Technical gold trader Gary Savage indicated that precious metals and mining shares have finally confirmed a "1-2-3 reversal" pattern. This is just a change in pattern from lower lows and lower highs to a pattern of higher highs and higher lows. As a result, big money is trying to get in on the long side.
By Tekoa Da Silva
August 17, 2013
Bull Market Thinking
I had the chance to reconnect with technical gold trader Gary Savage, publisher of the Smart Money Tracker daily gold market commentary and trading service, which has outperformed most of the world’s hedge funds in 2011 and 2012.
It was a powerful conversation as Gary indicated that precious metals and mining shares have finally confirmed a “1-2-3 reversal” pattern, suggesting a violent regression to the mean is now underway in gold—to be further angered as capital flees a collapsing bond market.
Speaking to the occurrence and meaning of a confirmed “1-2-3 reversal“ in the metals and miners, Gary indicated that, “A 1-2-3 reversal (some people call it an A-B-C reversal) is just a change from a pattern of lower lows and lower highs, to a pattern of higher highs and higher lows…silver, platinum, palladium and the miners have all completed that 1-2-3 reversal within the last week. We were just waiting on gold to do the same thing and confirm that the cyclical driver of the sector was also in line with the rest of the metals—and gold did that yesterday.”
As a consequence of that confirmation according to Gary, “Big money is now trying to get in on the long side and I think this move up out of this bear market bottom probably isn’t going to behave like a normal rally…it’s going to have a violent regression to the mean…my theory was that we were going to see a pretty strong V-shaped rally out of this bottom…that appears to be what’s going on…we could see gold retesting those September 2011 highs in the next three or four months depending on how hard the dollar falls.”

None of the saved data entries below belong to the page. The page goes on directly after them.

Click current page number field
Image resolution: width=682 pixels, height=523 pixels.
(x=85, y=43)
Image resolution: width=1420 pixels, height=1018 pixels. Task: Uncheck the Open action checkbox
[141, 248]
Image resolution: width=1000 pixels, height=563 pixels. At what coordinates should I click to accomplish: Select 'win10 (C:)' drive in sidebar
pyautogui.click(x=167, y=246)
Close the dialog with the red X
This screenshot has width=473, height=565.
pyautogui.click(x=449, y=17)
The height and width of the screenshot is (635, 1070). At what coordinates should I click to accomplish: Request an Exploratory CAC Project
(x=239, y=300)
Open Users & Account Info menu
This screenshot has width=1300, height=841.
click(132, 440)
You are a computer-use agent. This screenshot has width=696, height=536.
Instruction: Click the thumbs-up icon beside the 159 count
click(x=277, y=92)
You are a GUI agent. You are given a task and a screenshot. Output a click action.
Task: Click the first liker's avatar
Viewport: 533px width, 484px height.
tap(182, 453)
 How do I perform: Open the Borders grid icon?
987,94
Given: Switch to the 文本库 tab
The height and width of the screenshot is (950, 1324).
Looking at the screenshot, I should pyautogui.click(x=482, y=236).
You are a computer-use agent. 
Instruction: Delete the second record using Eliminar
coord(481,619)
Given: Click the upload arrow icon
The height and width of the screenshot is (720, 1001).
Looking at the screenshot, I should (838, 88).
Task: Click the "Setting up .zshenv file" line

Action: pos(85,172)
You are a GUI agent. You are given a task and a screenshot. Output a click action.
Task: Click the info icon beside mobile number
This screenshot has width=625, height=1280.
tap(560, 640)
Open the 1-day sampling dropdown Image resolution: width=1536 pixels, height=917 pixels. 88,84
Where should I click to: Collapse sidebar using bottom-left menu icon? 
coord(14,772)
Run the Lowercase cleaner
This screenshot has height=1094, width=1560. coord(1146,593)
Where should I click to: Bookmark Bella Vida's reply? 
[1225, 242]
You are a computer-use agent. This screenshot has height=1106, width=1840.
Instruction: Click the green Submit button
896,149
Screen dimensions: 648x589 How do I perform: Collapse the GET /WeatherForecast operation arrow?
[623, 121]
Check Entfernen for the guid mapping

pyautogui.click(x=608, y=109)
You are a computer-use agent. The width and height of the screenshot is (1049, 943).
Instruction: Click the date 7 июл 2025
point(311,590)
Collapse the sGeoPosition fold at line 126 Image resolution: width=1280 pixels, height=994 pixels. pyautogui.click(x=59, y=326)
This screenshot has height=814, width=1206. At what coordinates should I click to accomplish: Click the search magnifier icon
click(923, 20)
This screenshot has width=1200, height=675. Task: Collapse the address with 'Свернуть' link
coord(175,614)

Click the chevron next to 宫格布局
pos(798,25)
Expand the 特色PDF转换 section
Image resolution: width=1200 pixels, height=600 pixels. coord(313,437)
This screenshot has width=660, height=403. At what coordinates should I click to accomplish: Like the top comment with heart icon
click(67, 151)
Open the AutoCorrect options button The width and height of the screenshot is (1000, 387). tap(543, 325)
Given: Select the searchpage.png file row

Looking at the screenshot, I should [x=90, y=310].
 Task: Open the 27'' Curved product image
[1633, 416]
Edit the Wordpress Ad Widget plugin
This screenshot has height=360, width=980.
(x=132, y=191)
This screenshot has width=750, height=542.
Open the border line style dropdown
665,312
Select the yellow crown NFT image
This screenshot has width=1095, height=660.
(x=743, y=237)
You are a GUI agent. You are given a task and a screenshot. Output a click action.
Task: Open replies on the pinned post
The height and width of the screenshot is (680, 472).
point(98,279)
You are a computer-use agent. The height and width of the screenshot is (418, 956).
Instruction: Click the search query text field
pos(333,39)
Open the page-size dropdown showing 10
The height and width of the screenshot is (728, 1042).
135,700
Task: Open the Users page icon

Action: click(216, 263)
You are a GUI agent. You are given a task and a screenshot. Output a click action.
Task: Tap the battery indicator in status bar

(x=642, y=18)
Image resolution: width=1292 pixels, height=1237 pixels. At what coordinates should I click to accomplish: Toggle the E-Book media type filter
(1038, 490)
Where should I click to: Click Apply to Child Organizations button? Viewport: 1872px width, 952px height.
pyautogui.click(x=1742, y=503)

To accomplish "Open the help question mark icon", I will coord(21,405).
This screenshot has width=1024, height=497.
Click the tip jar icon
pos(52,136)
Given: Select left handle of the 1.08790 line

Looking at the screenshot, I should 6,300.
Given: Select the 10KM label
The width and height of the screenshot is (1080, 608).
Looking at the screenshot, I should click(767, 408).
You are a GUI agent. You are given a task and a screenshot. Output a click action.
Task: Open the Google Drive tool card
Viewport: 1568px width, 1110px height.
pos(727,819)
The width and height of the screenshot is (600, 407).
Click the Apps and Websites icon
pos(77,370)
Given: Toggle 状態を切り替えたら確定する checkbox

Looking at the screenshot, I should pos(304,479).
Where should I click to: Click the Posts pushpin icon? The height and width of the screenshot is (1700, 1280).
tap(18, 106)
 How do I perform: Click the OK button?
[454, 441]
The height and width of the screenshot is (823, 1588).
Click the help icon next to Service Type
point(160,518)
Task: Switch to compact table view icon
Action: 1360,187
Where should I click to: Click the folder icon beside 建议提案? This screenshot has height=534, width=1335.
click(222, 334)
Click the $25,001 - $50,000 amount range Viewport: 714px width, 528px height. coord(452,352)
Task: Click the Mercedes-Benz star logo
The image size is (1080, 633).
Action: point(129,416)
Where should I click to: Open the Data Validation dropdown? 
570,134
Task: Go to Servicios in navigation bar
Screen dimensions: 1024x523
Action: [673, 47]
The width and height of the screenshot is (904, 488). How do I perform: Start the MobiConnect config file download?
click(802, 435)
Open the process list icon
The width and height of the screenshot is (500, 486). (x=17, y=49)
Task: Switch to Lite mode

What will further anger this violent regression to the mean according to Gary, will be the bond market, in that, “We’ve got a big problem in the bond market. The bond market is starting to come unraveled…and the Fed in my opinion is going to have to increase QE to try and reclaim control. [So] the big trending moves from here until late 2014 or late 2015 are no longer going to be in stocks, bonds or real estate…it’s going to be in the commodity markets. Specifically…in the precious metals markets. It’s where the really big gains are going to be.”
Capturing this historic move in metals and miners will be challenging Gary noted, for the reason that, “When you have a bear market like we did, people are very nervous and as we come up off that bottom, they’re afraid to [buy]…and so they wait until we start going up again, exactly like what has happened this time—we go up very aggressively, get overbought very quickly—and then they ‘can’t’ buy because it’s overbought…[then] as soon as the dip comes, it looks like the bear market is [returning]. So they ‘can’t’ buy again, and they continually miss this move.”
“So [that's how] the bull continues to knock people off even as it goes up“, Gary added, “and that’s what produces these very aggressive moves.”
As a final comment towards strategy over the next few months, Gary suggested that, “We need to get in, not worry about daily wiggles and just sit tight until later this fall.”